Everyone is on the loan train right now. Possibly, every person you meet has an outstanding loan balance or just got their personal loan approval. Your house might be a product of a home loan, or the car your neighbor is driving is currently on a car loan. Wherever you look, loans are involved.
As per the latest data from TransUnion, approximately 20.9 million Americans have an outstanding personal loan. And in the U.S., there’s an increase of 21.4 million to 23.4 million of personal loans being recorded, having an average new personal loan amount of $6,825.

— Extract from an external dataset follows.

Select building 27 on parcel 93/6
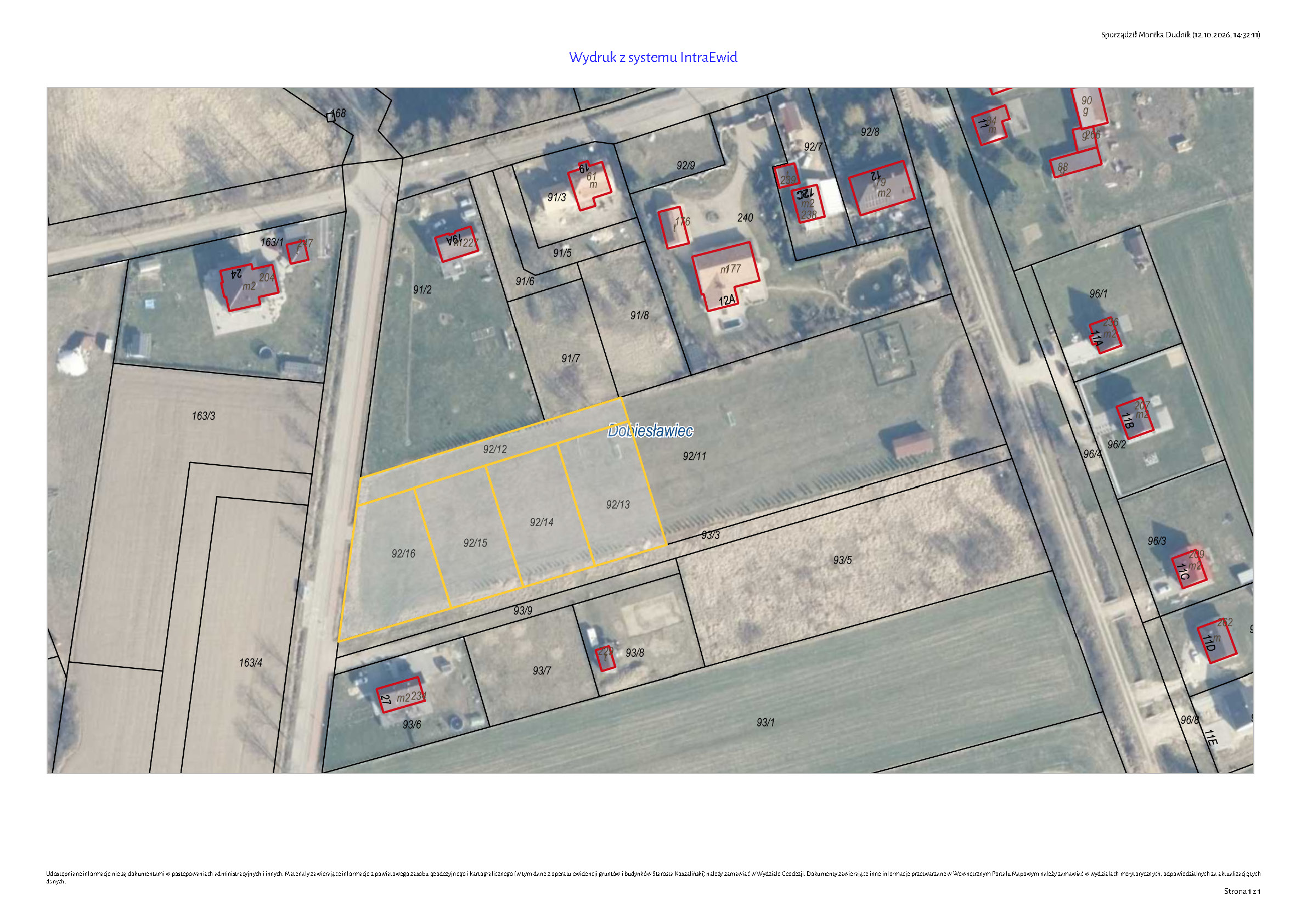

Those numbers are dizzying, but did you know that before you can take out a loan, you need to build a good credit score? What does this imply, and why do you need a credit score?
What Is a Credit Score?
You might be wondering: what is a credit score? Technically, a credit score or a credit rating is a numerical representation of your credibility in paying credit back. The concept of credit scores is simple. The higher your credit rating, the better chances and terms you’ll get in taking out a loan. On the other side, the lower the credit score, the more difficult it would be for you to take out a loan.

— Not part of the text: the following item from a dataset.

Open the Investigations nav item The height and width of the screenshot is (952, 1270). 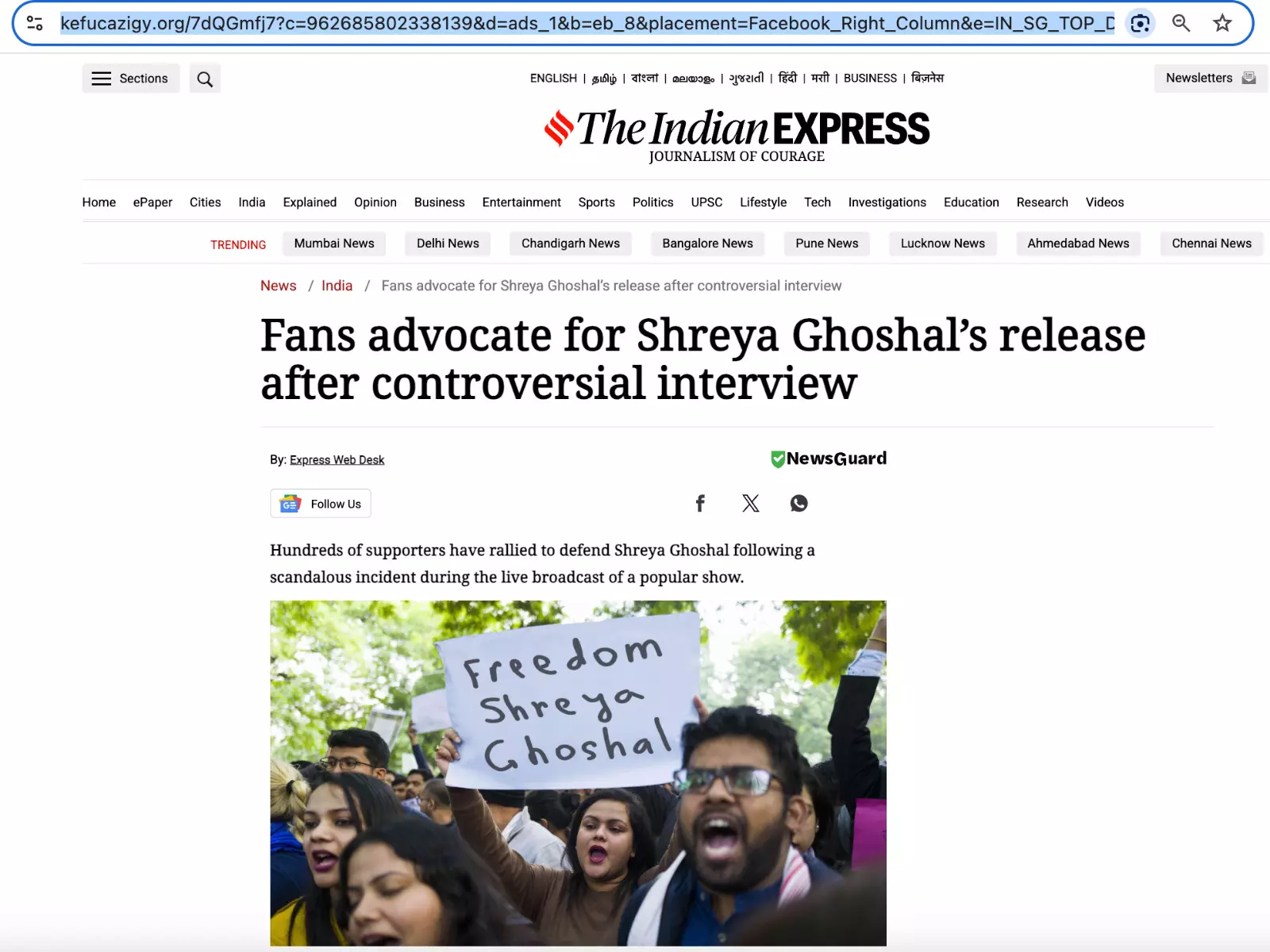coord(887,202)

Your credit score can be used on all types of loans. This means your credit score influences your chances of fast approval in getting a credit card, car loans, and mortgages.
FICO and VantageScore are the two most popular credit score models that many lenders use in checking your credit rating. They are called an analytic decisioning platform that helps businesses make better decisions, significantly predicting a consumer’s ability to repay a debt on time.
Why Is It Important?
The better question is, why do you need one? And the answer is simple: eventually, you’ll need to file a loan application in the future. If you think otherwise that you can take out a personal loan without a credit score, yes, you probably can. But that is if you’re ready to be charged with expensive interest rates with strict loan terms.
So, if you’re not ready to take that on, you need to start building your credit score. Building a credit score is easy, though, as there are many ways to start it from scratch. However, it’s important to emphasize that building and maintaining a good credit score is important for financial health. It can help you unlock many saving benefits, enjoy better loan terms, and access loans with favorable terms.
What Makes Up a Credit Score?
This is an essential aspect of getting to know your credit score. By learning and understanding this, you’ll know what comprises it. Five factors make up your credit score. They are the following:
Payment History: 35%
Payment history makes up a more significant percentage since it will tell the lender if you’re a good payer or not. Your payment history will be reported to credit bureaus, and it will reflect in your credit score. Any late payments will be recorded, how late the payments are, and the event’s frequency.
Amounts Owed: 30%
Maintaining a low credit card balance is good for your credit score. This is very important since it will show that you keep your credit card utilization ratio at a low rate, which means you’re managing your expenses properly so it won’t hit your maximum allowable borrowing limit.
Length of Credit History: 15%
Credit age or credit history is one factor that levels the playing field in the loan application process. If you have an old yet well-managed credit history, you’re bound to even greater loan terms and benefits the next time you file for a loan. Healthy yet old credit history is made up of continuously paying your bills on time (full payments) or reducing the amount you owe.
New Credit: 10%
Every time your lender conducts a hard check/inquiry, your credit score is affected as well. These inquiries are shown in the new credit category in your report. So, if you want to save that 10%, only apply or open a new credit card when you need it. If you need your credit score checked, don’t go overboard.
Credit Mix: 10%
Credit mix means how many accounts you currently have in your report. Diversity is the primary key here, so if you have multiple credit accounts in your report, the better.
A combination of the following accounts will help improve your credit score.
- Credit Cards
- Installment Loans
- Retail Accounts
- Mortgage Loans
- Finance Company Accounts
However, be wary not to keep on taking new debt or taking out a new loan for the sole purpose of improving your credit mix.
A credit score is one crucial factor in taking out a loan. However, it’s not the only factor. The way you manage your finances, your paying accountability, and your credibility as a borrower are critical.
A credit score is the representation of your financial health. If you’re a responsible borrower, even if you are starting a turnkey business, you will have a good or even an excellent credit score. If not, you’ll have a bad credit score. Therefore, be a better borrower and work on improving and maintaining a credit score to enjoy loads of favorable terms in the future.